Quando era pequeno... Bom, a verdade é que sempre fui pequeno, mas esse não é o assunto. Quando era pequeno, portanto, adorava ler as aventuras de Bob Morane (a verdadeira Garça de toda a lagoa!), sobretudo as que se passavam nas selvas tropicais húmidas, em ilhas rodeadas de água, em cidades portuárias mal afamadas, através de esgotos a pingar, entre pântanos repletos de aligátores ou mesmo no interior de grutas nauseabundas e encharcadas... Em contrapartida, ficava completamente apavorado com as peripécias do nosso bravo « comandante » que se desenrolavam em... regiões desérticas. Ao ponto de até ter pesadelos por causa disso.

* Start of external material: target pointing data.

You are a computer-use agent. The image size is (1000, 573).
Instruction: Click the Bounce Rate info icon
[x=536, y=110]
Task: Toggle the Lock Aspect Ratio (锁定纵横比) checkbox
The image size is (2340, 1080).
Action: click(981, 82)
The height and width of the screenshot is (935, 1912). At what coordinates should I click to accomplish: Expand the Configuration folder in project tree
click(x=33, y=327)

E é provavelmente uma das razões, esta « secofobia » (não faço a mínima ideia se esta fobia existe realmente!), que me levou a nascer na Bélgica, país regularmente « regado » por esse estranho líquido transparente que cai do céu. (Sim, o local de nascimento é uma questão de força de vontade! A minha primeira escolha tinha recaído sobre o Japão, mas no fim era demasiado caro...)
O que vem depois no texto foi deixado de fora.